Covanta will design, build and operate the facility based on its prototype plant in Fairless Hills, PA called the Total Ash Processing System (TAPS) that can currently process over 400,000 tons of bottom and fly ash from regional facilities.
PRESS RELEASE
12/24/2020
Covanta awarded H-POWER ash contract
HONOLULU — Mayor Kirk Caldwell today announced the City and County of Honolulu awarded Covanta Projects LLC the project Design, Build, Operate and Maintain Combined H-POWER Ash and Automotive Shredder Residue Processing Facility contract.
"As an island with finite natural resources and land, we understand the importance of minimizing the impact from the waste we generate," Caldwell said. "Through our investments in the H-POWER plant, including our cutting edge sludge burning facility, we have led the way in recovering value from waste, while minimizing the amount we send to our Waimanalo Gulch Sanitary Landfill (WGSL). This new initiative takes that commitment one step further and will help to close the loop on how we sustainably manage the residue that remains from the waste we burn at H-POWER and provides us meaningful opportunities to recover value from it. This takes us one very significant step forward in reducing the need for an everyday landfill."

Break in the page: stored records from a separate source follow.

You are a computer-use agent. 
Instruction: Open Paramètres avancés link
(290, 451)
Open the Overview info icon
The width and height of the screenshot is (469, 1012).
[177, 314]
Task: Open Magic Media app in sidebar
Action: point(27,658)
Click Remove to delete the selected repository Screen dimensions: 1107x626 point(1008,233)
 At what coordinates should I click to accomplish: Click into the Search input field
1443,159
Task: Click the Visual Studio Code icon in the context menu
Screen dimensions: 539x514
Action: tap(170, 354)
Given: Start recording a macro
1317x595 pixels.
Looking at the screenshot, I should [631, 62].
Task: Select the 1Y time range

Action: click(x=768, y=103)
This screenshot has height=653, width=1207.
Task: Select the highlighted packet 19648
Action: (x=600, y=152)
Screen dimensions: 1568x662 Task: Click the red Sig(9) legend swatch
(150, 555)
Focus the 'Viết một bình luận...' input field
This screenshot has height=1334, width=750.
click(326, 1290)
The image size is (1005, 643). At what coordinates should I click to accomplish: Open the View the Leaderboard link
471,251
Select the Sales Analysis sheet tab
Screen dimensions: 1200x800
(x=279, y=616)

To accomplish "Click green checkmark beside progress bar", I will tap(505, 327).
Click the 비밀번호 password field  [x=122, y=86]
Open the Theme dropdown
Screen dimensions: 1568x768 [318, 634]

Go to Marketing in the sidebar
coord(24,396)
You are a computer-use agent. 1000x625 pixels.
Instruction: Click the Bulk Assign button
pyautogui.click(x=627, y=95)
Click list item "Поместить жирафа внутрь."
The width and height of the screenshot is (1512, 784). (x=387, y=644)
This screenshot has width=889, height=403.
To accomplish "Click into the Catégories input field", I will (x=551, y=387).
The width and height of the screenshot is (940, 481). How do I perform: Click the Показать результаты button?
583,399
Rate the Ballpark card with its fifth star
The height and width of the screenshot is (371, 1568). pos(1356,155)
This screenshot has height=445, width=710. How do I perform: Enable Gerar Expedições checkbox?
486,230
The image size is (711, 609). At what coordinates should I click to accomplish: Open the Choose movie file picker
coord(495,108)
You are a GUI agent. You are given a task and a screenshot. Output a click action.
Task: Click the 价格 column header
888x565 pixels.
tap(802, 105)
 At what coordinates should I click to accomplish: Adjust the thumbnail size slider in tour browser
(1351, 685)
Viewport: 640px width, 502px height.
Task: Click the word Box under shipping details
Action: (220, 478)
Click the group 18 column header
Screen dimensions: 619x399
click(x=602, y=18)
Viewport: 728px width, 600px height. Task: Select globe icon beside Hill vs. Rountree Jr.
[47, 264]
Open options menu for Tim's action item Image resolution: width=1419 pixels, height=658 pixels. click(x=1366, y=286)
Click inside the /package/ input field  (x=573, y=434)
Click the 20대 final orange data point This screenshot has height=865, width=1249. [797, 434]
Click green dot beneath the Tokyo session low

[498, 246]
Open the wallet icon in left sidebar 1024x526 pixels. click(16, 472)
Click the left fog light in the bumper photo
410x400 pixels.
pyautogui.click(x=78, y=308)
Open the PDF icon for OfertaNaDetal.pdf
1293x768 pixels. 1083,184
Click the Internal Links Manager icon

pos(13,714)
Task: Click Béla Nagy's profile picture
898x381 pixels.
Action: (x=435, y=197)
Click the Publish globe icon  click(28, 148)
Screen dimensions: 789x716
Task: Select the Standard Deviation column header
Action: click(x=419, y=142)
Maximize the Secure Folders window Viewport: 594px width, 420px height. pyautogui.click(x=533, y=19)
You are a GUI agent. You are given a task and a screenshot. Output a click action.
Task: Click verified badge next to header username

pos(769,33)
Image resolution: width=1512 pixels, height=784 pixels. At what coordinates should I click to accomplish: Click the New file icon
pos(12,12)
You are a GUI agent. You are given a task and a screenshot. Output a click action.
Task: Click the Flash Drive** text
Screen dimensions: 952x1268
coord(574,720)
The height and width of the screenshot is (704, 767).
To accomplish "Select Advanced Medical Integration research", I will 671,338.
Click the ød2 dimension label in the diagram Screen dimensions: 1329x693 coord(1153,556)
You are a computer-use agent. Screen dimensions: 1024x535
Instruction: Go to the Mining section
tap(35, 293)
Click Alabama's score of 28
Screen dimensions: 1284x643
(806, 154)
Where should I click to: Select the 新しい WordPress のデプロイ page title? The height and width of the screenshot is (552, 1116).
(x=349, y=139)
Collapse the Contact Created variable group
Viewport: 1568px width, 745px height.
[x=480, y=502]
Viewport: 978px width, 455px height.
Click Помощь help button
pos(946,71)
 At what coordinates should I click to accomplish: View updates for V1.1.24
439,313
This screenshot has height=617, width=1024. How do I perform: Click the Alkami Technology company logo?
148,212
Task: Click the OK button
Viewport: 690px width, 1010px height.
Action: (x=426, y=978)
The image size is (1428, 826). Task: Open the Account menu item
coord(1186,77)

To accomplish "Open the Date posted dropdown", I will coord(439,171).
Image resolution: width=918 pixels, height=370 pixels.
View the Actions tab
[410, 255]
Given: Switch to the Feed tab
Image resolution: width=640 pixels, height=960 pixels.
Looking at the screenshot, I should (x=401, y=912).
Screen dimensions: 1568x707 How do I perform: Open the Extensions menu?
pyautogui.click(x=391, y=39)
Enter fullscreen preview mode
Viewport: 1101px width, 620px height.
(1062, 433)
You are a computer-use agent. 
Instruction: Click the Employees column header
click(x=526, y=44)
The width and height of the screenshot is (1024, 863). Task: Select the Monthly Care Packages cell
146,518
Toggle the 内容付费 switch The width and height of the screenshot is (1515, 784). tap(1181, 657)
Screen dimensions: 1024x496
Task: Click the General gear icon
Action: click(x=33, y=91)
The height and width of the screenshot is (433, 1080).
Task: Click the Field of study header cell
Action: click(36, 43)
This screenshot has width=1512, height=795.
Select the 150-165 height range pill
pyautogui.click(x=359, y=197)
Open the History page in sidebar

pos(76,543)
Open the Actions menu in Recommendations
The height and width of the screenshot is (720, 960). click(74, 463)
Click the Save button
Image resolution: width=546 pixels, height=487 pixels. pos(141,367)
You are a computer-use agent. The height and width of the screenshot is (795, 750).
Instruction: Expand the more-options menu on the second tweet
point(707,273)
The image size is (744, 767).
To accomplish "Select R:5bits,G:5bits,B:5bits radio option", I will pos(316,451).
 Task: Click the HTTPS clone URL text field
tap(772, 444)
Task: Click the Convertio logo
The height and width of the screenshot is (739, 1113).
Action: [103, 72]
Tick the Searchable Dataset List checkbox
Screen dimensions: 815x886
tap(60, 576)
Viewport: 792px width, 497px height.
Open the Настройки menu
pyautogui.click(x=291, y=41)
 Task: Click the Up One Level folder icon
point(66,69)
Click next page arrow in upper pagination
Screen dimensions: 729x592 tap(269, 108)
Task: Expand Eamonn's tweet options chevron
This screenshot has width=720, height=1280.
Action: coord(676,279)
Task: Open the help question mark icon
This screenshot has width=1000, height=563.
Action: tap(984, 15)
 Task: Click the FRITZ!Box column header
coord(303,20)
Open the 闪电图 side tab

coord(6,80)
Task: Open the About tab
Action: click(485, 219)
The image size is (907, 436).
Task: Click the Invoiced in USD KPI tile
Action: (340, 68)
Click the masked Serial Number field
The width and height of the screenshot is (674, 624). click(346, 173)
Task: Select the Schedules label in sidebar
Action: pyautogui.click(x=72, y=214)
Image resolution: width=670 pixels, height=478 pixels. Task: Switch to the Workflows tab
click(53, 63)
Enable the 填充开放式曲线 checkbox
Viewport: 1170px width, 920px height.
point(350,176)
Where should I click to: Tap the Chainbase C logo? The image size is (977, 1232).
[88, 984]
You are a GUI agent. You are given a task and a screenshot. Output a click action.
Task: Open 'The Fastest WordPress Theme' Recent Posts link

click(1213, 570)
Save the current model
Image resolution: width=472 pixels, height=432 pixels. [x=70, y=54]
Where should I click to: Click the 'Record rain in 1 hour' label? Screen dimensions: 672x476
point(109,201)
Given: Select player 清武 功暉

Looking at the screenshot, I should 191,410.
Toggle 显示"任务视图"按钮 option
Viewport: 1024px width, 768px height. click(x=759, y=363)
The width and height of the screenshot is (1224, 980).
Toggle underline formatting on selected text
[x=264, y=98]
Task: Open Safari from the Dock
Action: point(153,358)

The contract was awarded Dec. 7, 2020, and will run for 11 years at a cost of $59.83 million. The first phase is the design and installation of the facility followed by 10 years of operation and maintenance. The city has an option to extend the contract for an additional five years (subject to the availability of funds and permit acquisition). The project would recover materials to potentially reuse in construction material and recover metals for recycling to reduce the annual volume of waste disposed at the landfill.
"ENV has been working since the beginning of our term to find a viable option for the ash byproduct of H-POWER as the industry needed time to develop the appropriate technology," ENV Director Lori Kahikina said. "Honolulu will be one of the first to deploy this type of technology to "clean" and reuse the ash versus disposing of it at WGSL. We are proud of the progressiveness of our H-POWER facility."
"We are excited to partner with our long-term client in Honolulu for an on-site solution for ash recycling and reuse," said Christopher Baker, Covanta vice president and general manager. "We look forward to finalizing the terms with the city and helping them get closer to the goal of a circular economy."
H-POWER, or Honolulu Program Of Waste Energy Recovery, began operations May 1990, under an initiative started by the late Mayor Frank Fasi, and is the foundation of the city's Integrated Solid Waste Management Plan. The waste-to-energy facility added a third boiler — mass burn — in 2012 and a sludge receiving facility three years later to handle wastewater biosolids. Historically, nearly 90 percent of the volume of municipal solid waste received has been diverted from WGSL and converted into renewable electric energy, supplying up to 10% of Oahu's electricity needs.
Annually, H-POWER produces approximately 180,000 tons of ash, which currently goes to WGSL.